Curiosamente, de pronto, todo el mundo vuelve a poner la atención en la existencia de los libros y decide promocionarlos. Así, con bombos y platillos, a las ya muchas ferias del libro existentes, a las conferencias sempiternas, los mundiales de escritura, los múltiples aniversarios y los juegos florales en general, se suma la recurrente iniciativa de incentivar la lectura. No lo hace, como en otras ocasiones, el Ministerio de Educación, sino la Fundación El Libro, a través de una campaña en la que intervienen "músicos, artistas, humoristas gráficos, escritores, periodistas, empresarios". La lista de los intervinientes es, cuanto menos, curiosa. Todo indica que no son los escritores, responsables de esas cosas que después se convierten en libros, los encargados de convencer a los hipotéticos lectores, sino quienes los anteceden en en la lista que pone a quienes escriben en cuarto lugar, apenas precediendo a los periodistas y, en el colmo de la extravagancia, a los empresarios, cuya inclusión admite suspicacias.
Otro tanto ocurre con "la lectura", que en abstracto no significa nada. Se supone entonces que, detrás de la lectura, están los libros, que es el lugar donde parece centrarse buena parte de la iniciativa. Ahora bien, el libro es un objeto que transporta un contenido. Y lo que importa cuando se lee es fundamentalmente ese contenido que, por otra parte, ya no es privativo de los libros porque existen además otras plataformas. Entonces, poner tanto énfasis en el objeto permite albergar sospechas ya que aquí no se habla de lo que escriben los escritores, sino de su expresión material. Y tratándose de cosas materiales, uno bien puede imaginar que alguien produce esos objetos para luego venderlos por mayor y por menor, con lo que llegamos a la fiesta de la industria antes que a la de la lectura y las palabras.
Aquí corresponde señalar que la industria, por ahora, no tiene más remedio que invitar a sus fiestas a los escritores. En este mismo blog, ya hemos hablado en varias ocasiones de lo injusta que es la repartición de beneficios: primero están las librerías, después las distribuidoras, siguen las editoriales y se termina en los escritores (que reciben entre el 8 y el 10% del valor del precio de tapa) y en los traductores (que reciben entre el 4 y el 1% de ese mismo valor), a razón de dos liquidaciones semestrales que se suelen pagar noventa días después de realizado el informe de las ventas. Considérese aquí lo que significan estos números en un país con una inflación como la argentina. ¿Constituye esa operación una manera de honrar a quienes escriben los libros cuya lectura se busca promocionar?

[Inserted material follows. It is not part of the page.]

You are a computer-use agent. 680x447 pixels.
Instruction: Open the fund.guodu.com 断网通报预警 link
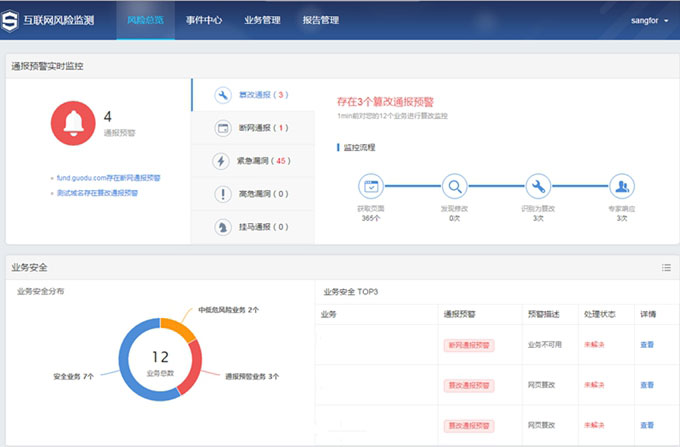click(x=108, y=177)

Vuelvo en este punto a algo que ya he manifestado en repetidas ocasiones: sin escritores y sin traductores, no hay libros. Por eso, a las ferias del libro y a las de los editores habría que sumar las de los escritores, pensando una lógica distinta que la del mero negocio disfrazado de otra cosa.
Concluyo refiríendome al leit motiv de esta nueva campaña "para poner al libro de moda". Sus inventores han recurrido a Borges y a esa frase suya que dice: "La lectura debe ser una de las formas de la felicidad". Entiendo que ésa frase está sesgada, porque Borges solía decir que uno de sus vicios era no leer a Enrique Rodríguez Larreta, autor de La gloria de Don Ramiro, para no hablar de los cientos de libros que criticó por no considerarlos valiosos. Así, teniendo en cuenta esas contradicciones, uno podría concluir que no siempre leer tiene que ver con la felicidad. De hecho, ni los libros de autoayuda de Pilar Sordo, ni las simplificaciones de la filosofía de Darío Sztanjszrajber, ni las ficciones o poemas de María Negroni son formas de la felicidad. Con todo, podría matizarse la cuestión señalando que el "debe" podría imaginarse como un "debería", lo que serviría para mitigar el carácter obligatorio que parece deducirse de la convocatoria a esta nueva estudiantina de los empresarios y los burócratas del libro.